Photo by Ron Aira

A Room With A View

Lee Glazer, BA Art History ’84, came to Mason at a time when the Fairfax Campus was little more than a cluster of brick buildings tucked into the woods. But that sleepy exterior belied the activity taking place.

“It was a vibrant intellectual community that seemed worlds away from suburban strip malls and subdivisions,” Glazer says. “The [art history] faculty at that time was young—they had been trained by some of the old masters of the discipline, but they also had the benefit of coming of age just as a more socially engaged, more rigorously theorized approach was coming to the fore, so their students got the best of both worlds.”

That ethos of building bridges between worlds followed Glazer all the way to the Smithsonian’s Freer|Sackler, which she joined in 2007 as curator of American art. Under her helm, she focused on creating exhibitions that showed the links between the American collection and the gallery’s overall identity as an Asian art museum.

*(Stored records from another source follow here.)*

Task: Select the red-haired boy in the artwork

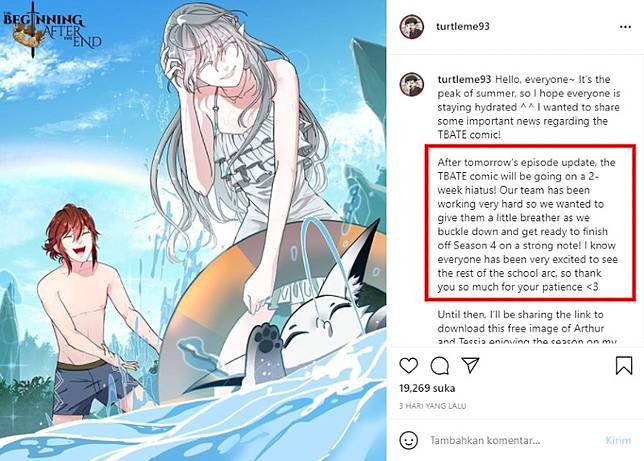Action: click(88, 312)
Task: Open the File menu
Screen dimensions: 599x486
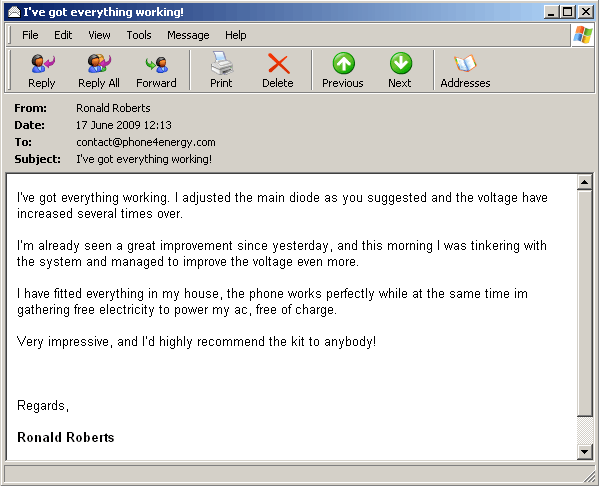Action: (x=30, y=35)
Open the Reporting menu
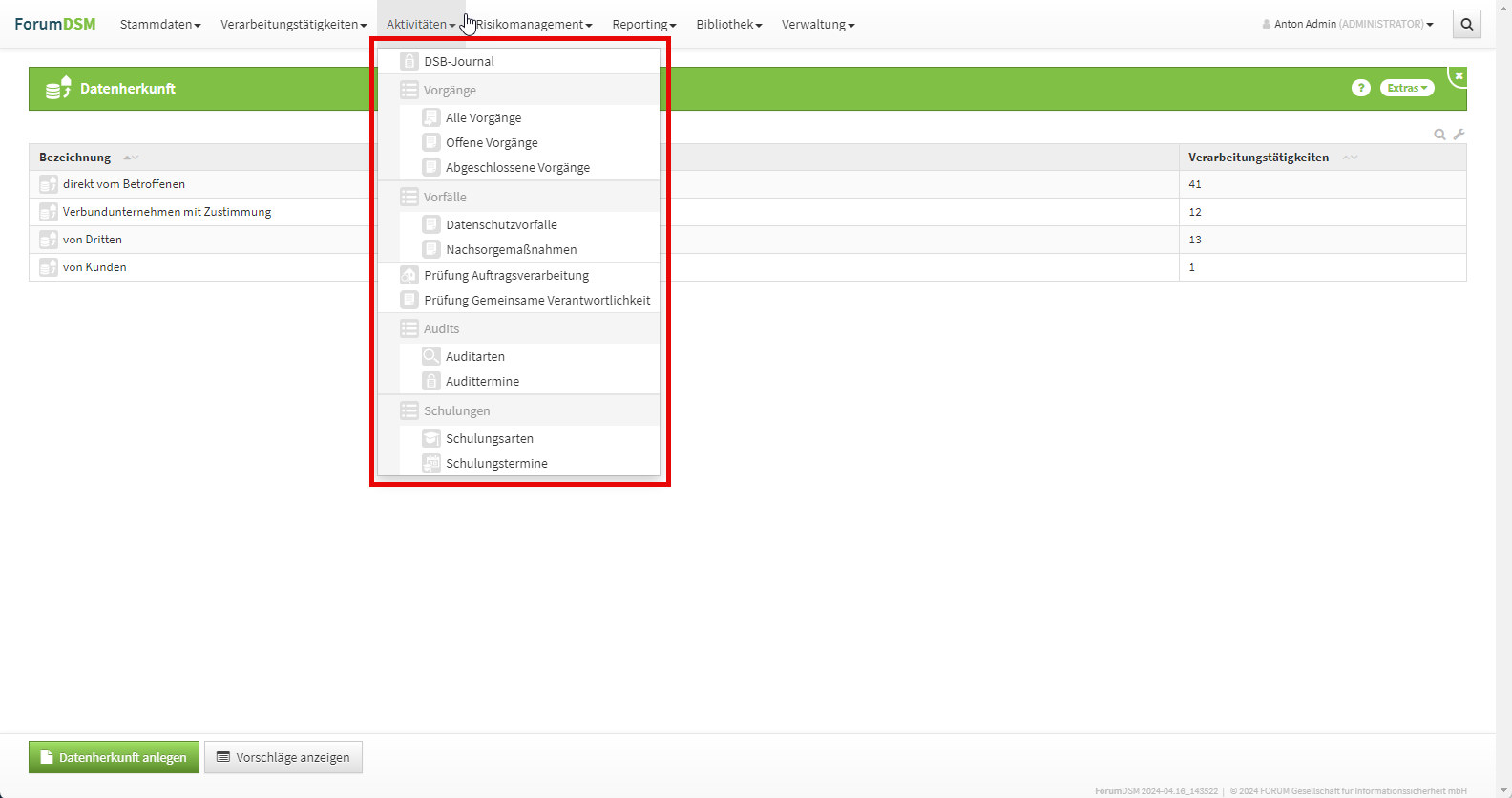This screenshot has height=798, width=1512. click(643, 24)
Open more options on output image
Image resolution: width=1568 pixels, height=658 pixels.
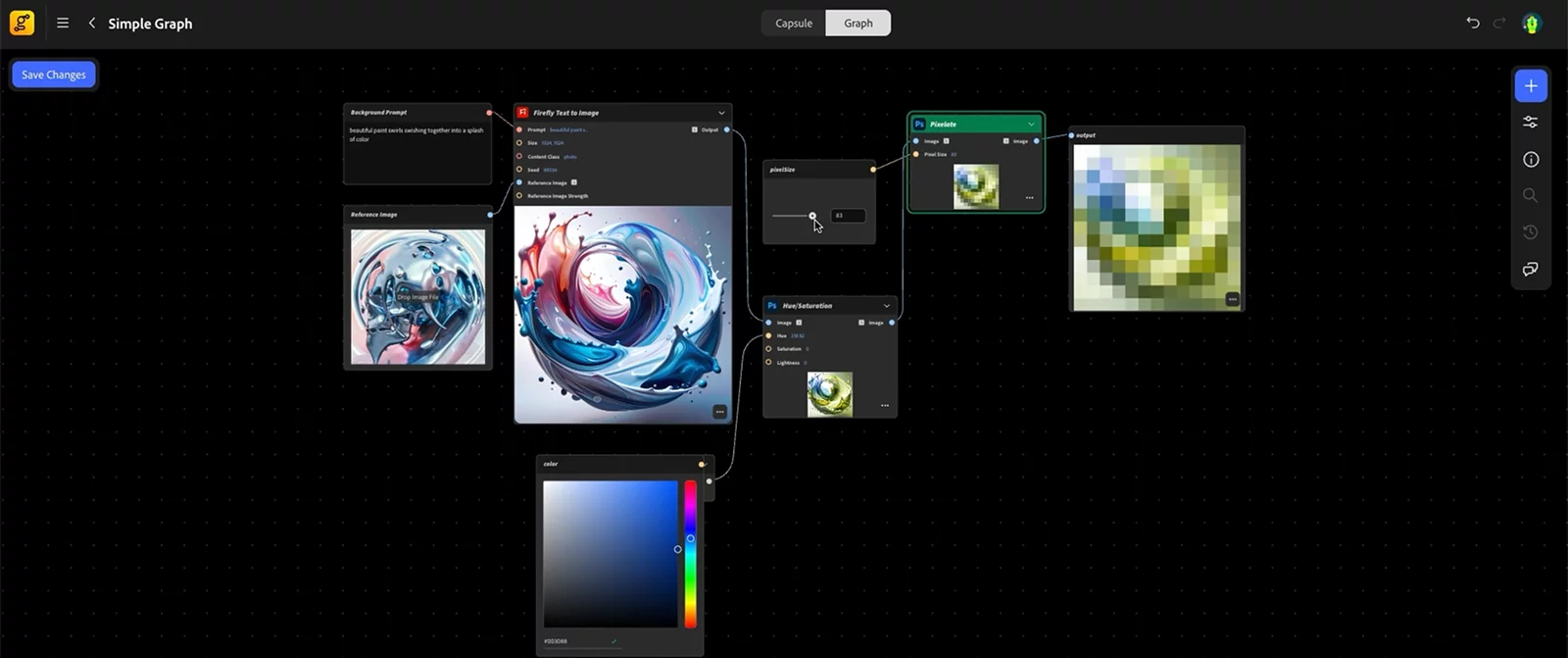pos(1232,299)
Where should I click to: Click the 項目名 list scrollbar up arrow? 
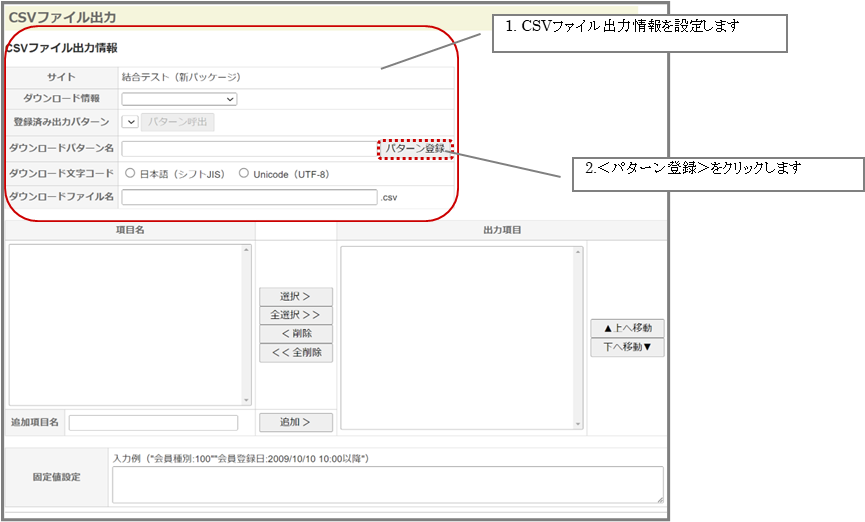point(246,251)
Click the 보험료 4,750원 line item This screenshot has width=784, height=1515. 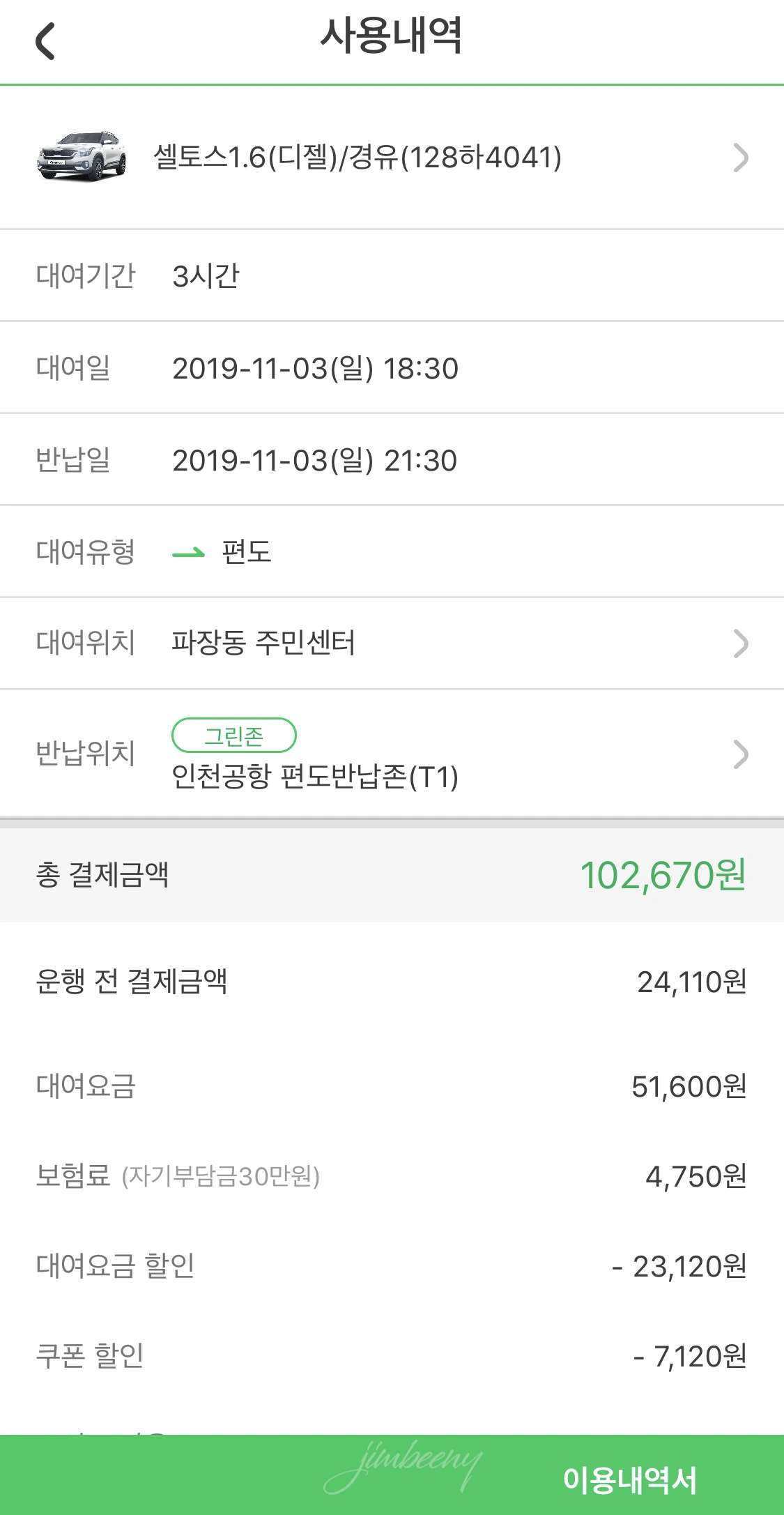pos(392,1176)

One of her most memorable achievements at the museum involved the Peacock Room. On view continuously since the Freer opened in 1923, the Peacock Room has long been a key part of Washington, D.C.’s art scene. James McNeill Whistler designed the room for the London home of shipping magnate Frederick Leyland, who was the artist’s first important patron. Charles Lang Freer bought the room in 1904 and had it reassembled, first in his Detroit mansion and eventually in the museum that bears his name.

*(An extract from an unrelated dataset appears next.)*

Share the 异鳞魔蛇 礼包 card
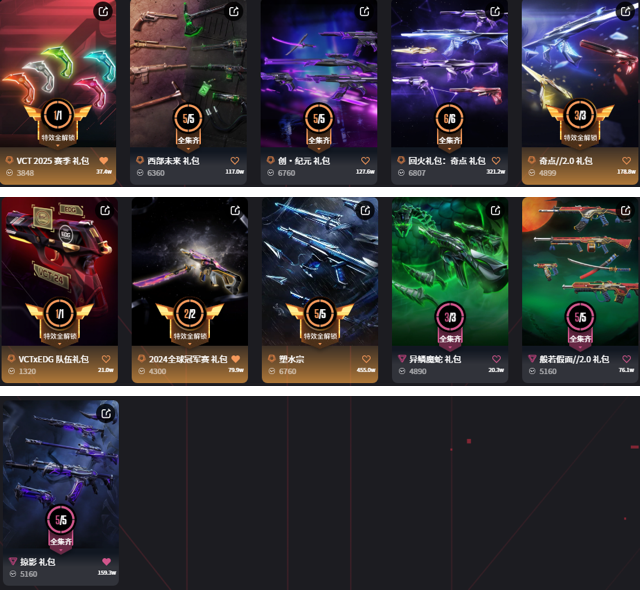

But it was Glazer who worked to restore the Peacock Room to match its appearance in Detroit in 1908, when it was filled with more than 250 ceramics from all over Asia. “By presenting the room according to Freer’s aesthetic vision,” she says, “we were finally able to make visitors understand why an extravagant Victorian dining room is part of an Asian art museum.”

Recently, Glazer was appointed as the founding director of the Lunder Institute of American Art at Colby College in Maine, where she says, “[The] work will be as much about making connections and breaking down boundaries as it will be about producing provocative new work.”

It’s a mission based on a love that Glazer found decades ago at Mason, poring over slides of masterpieces and visiting the nearby National Gallery of Art on weekends. “I signed up for [now Professor Emeritus of History and Art History] Carol Mattusch’s Survey of Art History second semester of freshman year to fulfill a humanities requirement and I was hooked. Looking at objects of great beauty, learning what they meant to the peoples who made them, learning how they were made, relating them to larger historical and social issues—I liked the combination of aesthetic pleasure and deep historical thinking.”

Glazer was one of the 50 Alumni Exemplars recognized at the Alumni Association’s 50th Anniversary Celebration in 2018.